[[ Data for review, beginning ]]

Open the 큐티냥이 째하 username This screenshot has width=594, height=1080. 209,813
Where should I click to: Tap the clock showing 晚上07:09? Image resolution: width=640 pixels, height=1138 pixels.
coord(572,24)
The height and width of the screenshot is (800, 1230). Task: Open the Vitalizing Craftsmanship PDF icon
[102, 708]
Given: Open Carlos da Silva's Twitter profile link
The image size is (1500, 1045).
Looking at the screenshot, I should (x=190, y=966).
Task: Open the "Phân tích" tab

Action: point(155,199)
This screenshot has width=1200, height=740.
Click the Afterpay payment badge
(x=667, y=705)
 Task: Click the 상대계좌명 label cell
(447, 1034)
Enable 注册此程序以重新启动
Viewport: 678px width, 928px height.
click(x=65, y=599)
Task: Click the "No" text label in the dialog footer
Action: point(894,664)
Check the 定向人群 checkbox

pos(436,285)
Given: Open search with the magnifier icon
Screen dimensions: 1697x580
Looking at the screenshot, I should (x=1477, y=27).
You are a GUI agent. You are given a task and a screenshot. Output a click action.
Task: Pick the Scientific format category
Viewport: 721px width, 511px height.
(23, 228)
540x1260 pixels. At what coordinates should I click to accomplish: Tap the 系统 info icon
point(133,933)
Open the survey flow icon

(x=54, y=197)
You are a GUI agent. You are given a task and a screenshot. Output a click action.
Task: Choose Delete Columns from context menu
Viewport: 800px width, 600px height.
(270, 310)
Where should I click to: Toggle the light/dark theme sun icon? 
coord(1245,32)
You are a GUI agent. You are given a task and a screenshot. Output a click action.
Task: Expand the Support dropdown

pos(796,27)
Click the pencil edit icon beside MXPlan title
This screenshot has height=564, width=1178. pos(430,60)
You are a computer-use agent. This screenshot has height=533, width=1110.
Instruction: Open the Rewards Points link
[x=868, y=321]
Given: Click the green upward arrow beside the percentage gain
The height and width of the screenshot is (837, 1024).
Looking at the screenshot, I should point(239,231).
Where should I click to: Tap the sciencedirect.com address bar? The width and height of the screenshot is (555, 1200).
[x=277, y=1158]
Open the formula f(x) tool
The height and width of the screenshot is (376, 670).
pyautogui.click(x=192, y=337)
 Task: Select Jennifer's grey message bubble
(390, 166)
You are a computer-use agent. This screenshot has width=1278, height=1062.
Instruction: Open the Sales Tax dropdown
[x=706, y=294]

[[ Data for review, end ]]

* **How to complete this task**
Print the listing in full, exactly as given.

* **Exercise result**
Open the 큐티냥이 째하 username This screenshot has width=594, height=1080. 209,813
Where should I click to: Tap the clock showing 晚上07:09? Image resolution: width=640 pixels, height=1138 pixels.
coord(572,24)
The height and width of the screenshot is (800, 1230). Task: Open the Vitalizing Craftsmanship PDF icon
[102, 708]
Given: Open Carlos da Silva's Twitter profile link
The image size is (1500, 1045).
Looking at the screenshot, I should (x=190, y=966).
Task: Open the "Phân tích" tab

Action: point(155,199)
This screenshot has width=1200, height=740.
Click the Afterpay payment badge
(x=667, y=705)
 Task: Click the 상대계좌명 label cell
(447, 1034)
Enable 注册此程序以重新启动
Viewport: 678px width, 928px height.
click(x=65, y=599)
Task: Click the "No" text label in the dialog footer
Action: point(894,664)
Check the 定向人群 checkbox

pos(436,285)
Given: Open search with the magnifier icon
Screen dimensions: 1697x580
Looking at the screenshot, I should (x=1477, y=27).
You are a GUI agent. You are given a task and a screenshot. Output a click action.
Task: Pick the Scientific format category
Viewport: 721px width, 511px height.
(23, 228)
540x1260 pixels. At what coordinates should I click to accomplish: Tap the 系统 info icon
point(133,933)
Open the survey flow icon

(x=54, y=197)
You are a GUI agent. You are given a task and a screenshot. Output a click action.
Task: Choose Delete Columns from context menu
Viewport: 800px width, 600px height.
(270, 310)
Where should I click to: Toggle the light/dark theme sun icon? 
coord(1245,32)
You are a GUI agent. You are given a task and a screenshot. Output a click action.
Task: Expand the Support dropdown

pos(796,27)
Click the pencil edit icon beside MXPlan title
This screenshot has height=564, width=1178. pos(430,60)
You are a computer-use agent. This screenshot has height=533, width=1110.
Instruction: Open the Rewards Points link
[x=868, y=321]
Given: Click the green upward arrow beside the percentage gain
The height and width of the screenshot is (837, 1024).
Looking at the screenshot, I should point(239,231).
Where should I click to: Tap the sciencedirect.com address bar? The width and height of the screenshot is (555, 1200).
[x=277, y=1158]
Open the formula f(x) tool
The height and width of the screenshot is (376, 670).
pyautogui.click(x=192, y=337)
 Task: Select Jennifer's grey message bubble
(390, 166)
You are a computer-use agent. This screenshot has width=1278, height=1062.
Instruction: Open the Sales Tax dropdown
[x=706, y=294]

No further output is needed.